### THE TASK
The whole listing needs retyping exactly; keep the pictures out of it.

### DATA PROVIDED
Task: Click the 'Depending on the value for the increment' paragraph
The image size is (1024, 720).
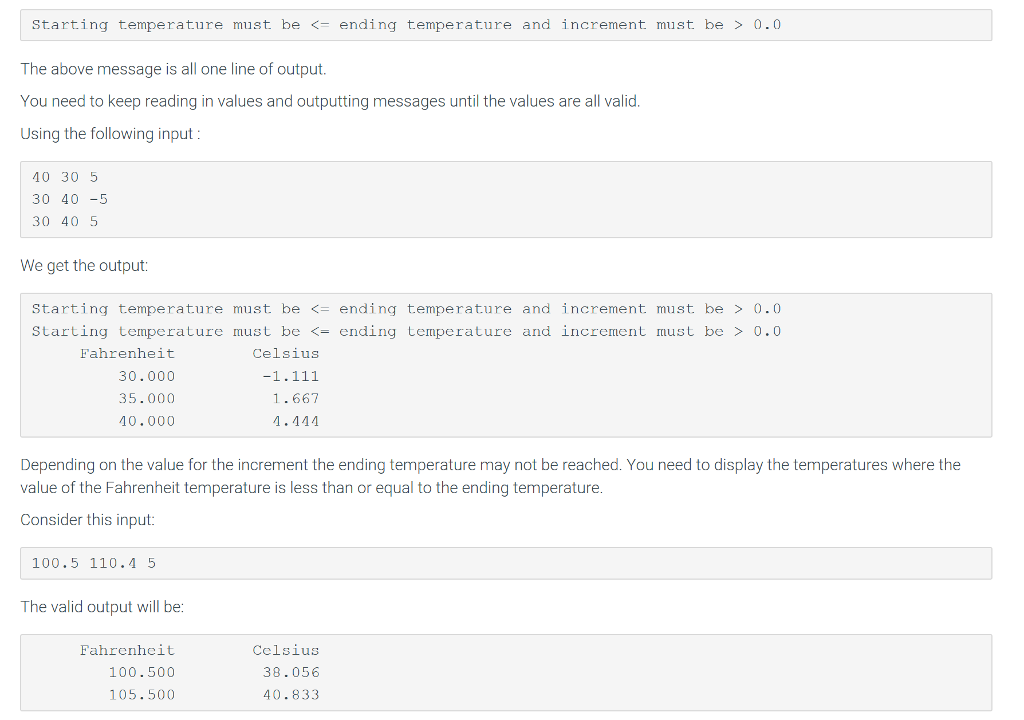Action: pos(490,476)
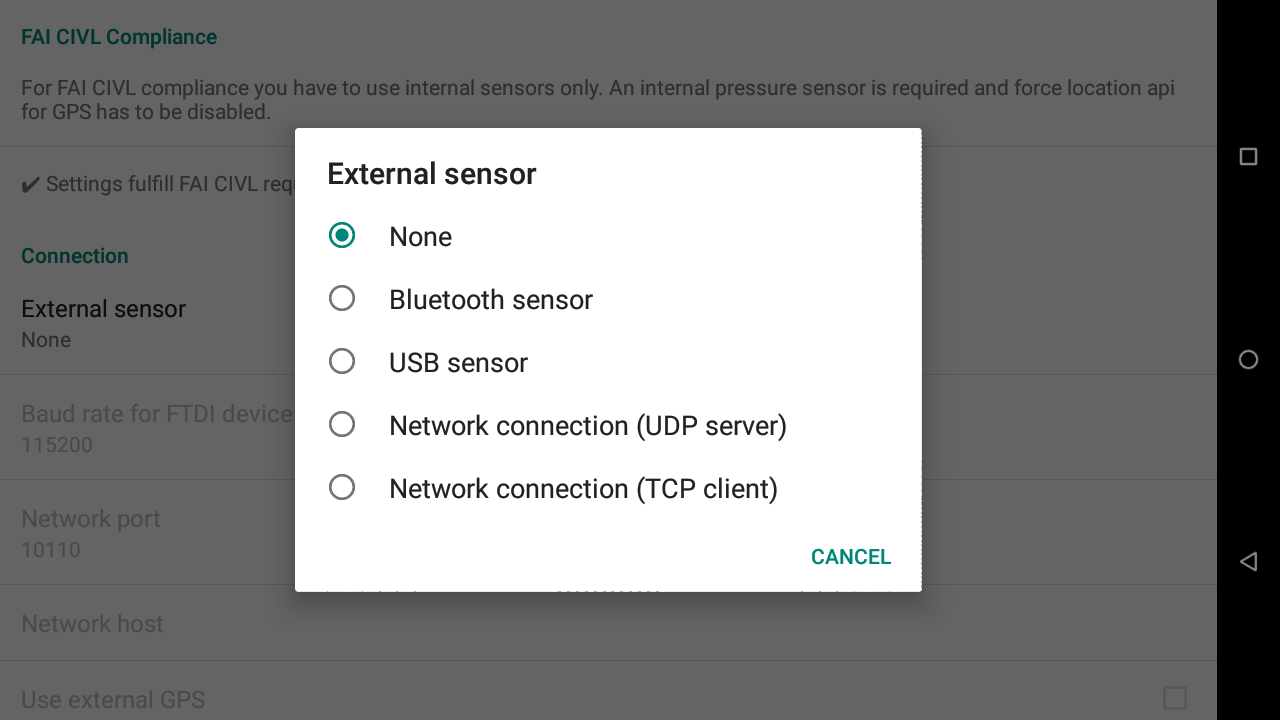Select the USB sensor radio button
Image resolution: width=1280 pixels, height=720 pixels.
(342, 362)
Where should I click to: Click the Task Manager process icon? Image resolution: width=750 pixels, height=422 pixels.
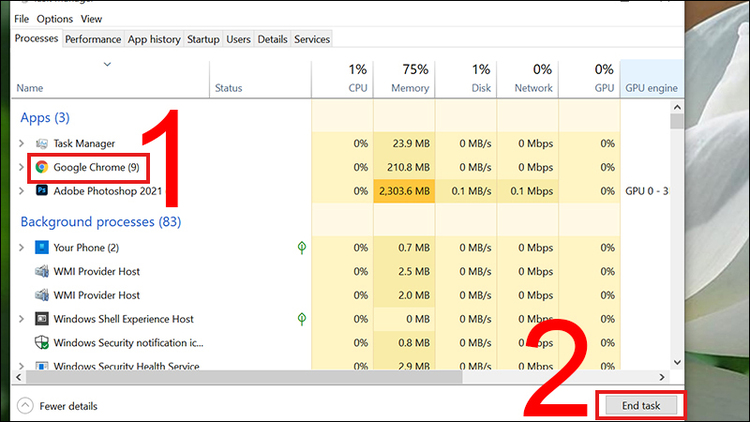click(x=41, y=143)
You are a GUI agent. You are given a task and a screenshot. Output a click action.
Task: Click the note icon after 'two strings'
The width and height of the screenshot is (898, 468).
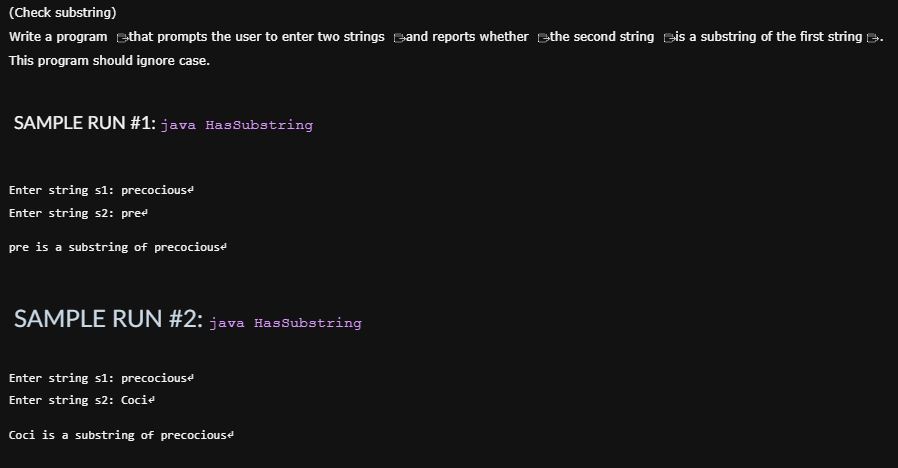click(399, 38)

### OUTPUT FOR THIS EXERCISE
Task: Click the 'Depending on the value for the increment' paragraph
The image size is (1024, 720).
Action: pos(490,476)
Select the USB sensor radio button
Image resolution: width=1280 pixels, height=720 pixels.
(342, 362)
Where should I click to: Click the Task Manager process icon? Image resolution: width=750 pixels, height=422 pixels.
click(x=41, y=143)
You are a GUI agent. You are given a task and a screenshot. Output a click action.
Task: Click the note icon after 'two strings'
The width and height of the screenshot is (898, 468).
click(399, 38)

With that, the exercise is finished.